Use an ISA or pension for retiement?
|Retirement | Stakeholder Pension
Asked by Nickgejo, submitted
23 February 2012.
I am looking at a stakeholder pension but need advice to see if it is the best path to follow.
I am 36 and work for the civil service and have a civil service pension, however my retirement age has been changed to at least 67 (which could increase further) and I have some health problems, the treatment, for one of which could reduce my lifespan/ affect my ability or want tto work to my new retirement age.
I will be buying a property next year as a first time buyer and my savings to date are itnedned as the 10% deposit on a modest flat. I will have £100 set aside to save each month after buying my property (after all bills, civil service conttibutions and modest savings in a long bond etc).
Is it worth investing in a stakeholder pension (roughly £20 p.a. to start with) alongside putting £50 in a stocks/shares ISA each month and £25 in a cash ISA or would I be better off investing more in a stocks and shares ISA or roughyl half/half in a Cash Isa and stocks and shares ISA.
My Dad was a banker/financial adviser and I have spoken to him on this; he thinks ISAs are better as they are more flexible, especially given the charges for pensions, but I would appreciate some impartial advice.
Answered by Justin on 02 August 2012
There's no doubt ISAs are more flexible, you can access the money anytime, whereas pensions are tied up until at least age 55 and at retirement the money must be used to provide an income for life - although you can take a quarter of the fund as tax-free cash.
Tax benefits are the other big consideration. Pensions benefit upfront with tax relief on contributions (when a basic rate taxpayer puts in £80 it's 'grossed up' to £100.) whereas ISAs offer an income that's not subject to tax. Assuming tax rates stay the same these two benefits are effectively equal (see an example on our ISAs page). Although, if you become a non-taxpayer in retirement then your income won't be taxed anyway, making the ISA less appealing. The ability to take a quarter of the pension fund as a tax-free lump might also give pensions the edge in the tax efficiency stakes.
But perhaps the biggest consideration here is your health - if you don't expect to live that long past retirement age then a pension will likely prove poor value. The usual way to provide pension retirement income is to buy an annuity, i.e. you swap your pension fund for an agreed income for life. This is basically a gamble on how long you'll live - those living long lives will do well, those with shorter lives less so. It's possible to build in an income for a surviving spouse when buying the annuity, but this will reduce the income you receive.

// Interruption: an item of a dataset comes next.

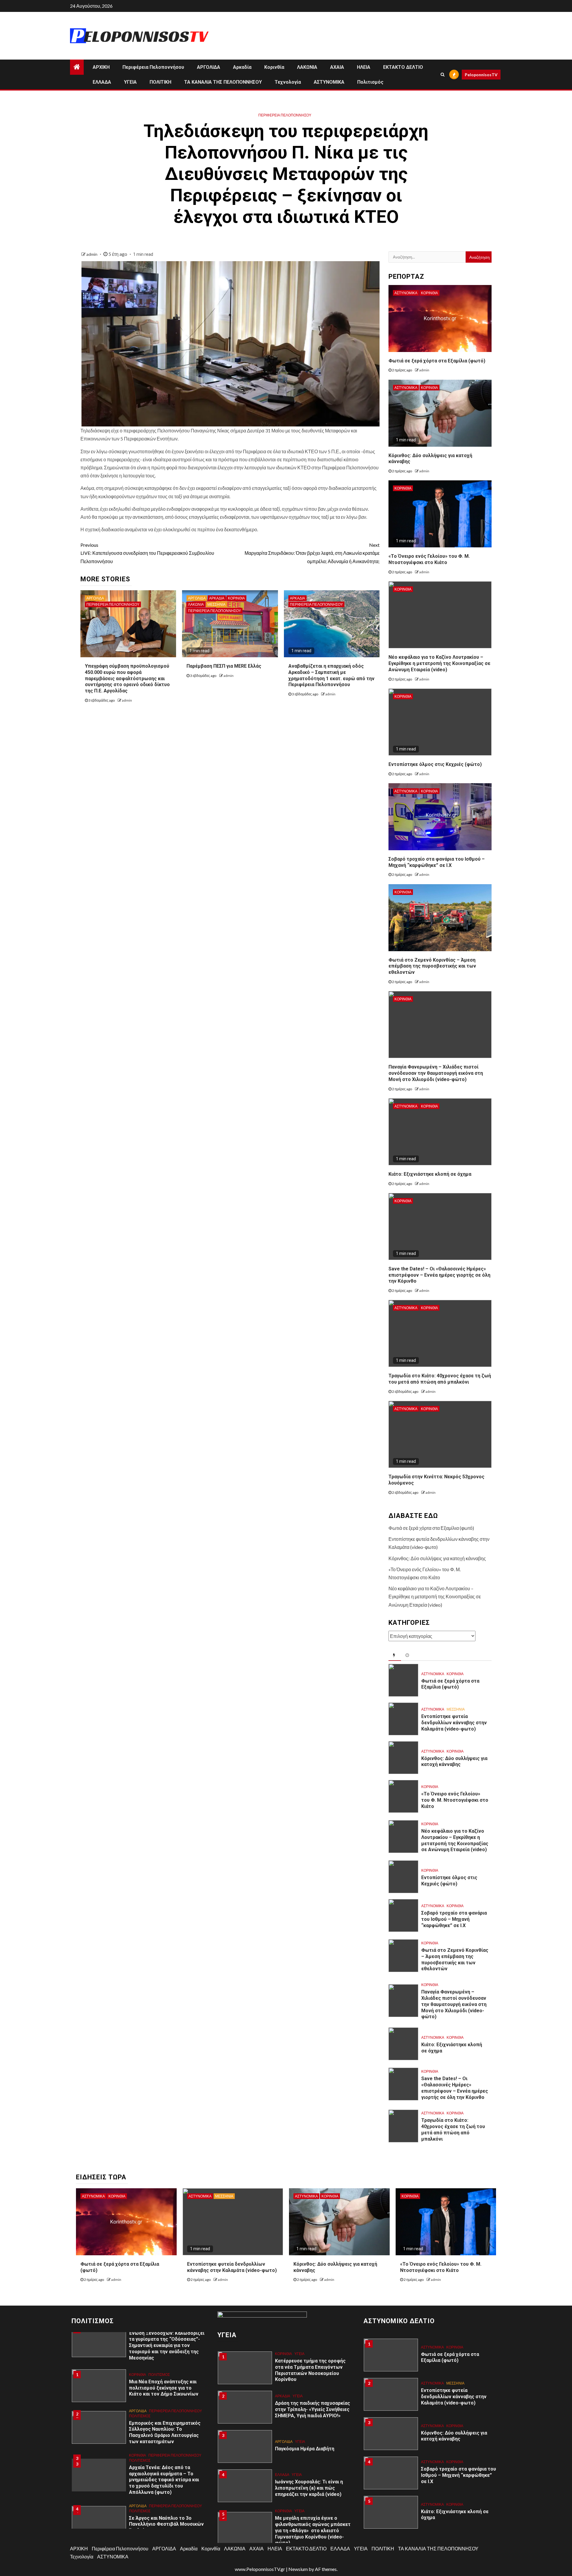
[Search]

Given the uncertainty over your health, your suggestion to save the majority into ISAs and the balance into a pension makes perfect sense. As for the split between stocks & shares and cash within ISAs, it's really down to how much risk you're comfortable taking and whether you'll need extra cash for furniture etc when you buy a home. In the current volatile climate a 50/50 split might be prudent, or more still in cash if you want to boost your house purchase fund. You can always transfer the cash ISA into a stocks & shares later on if you wish.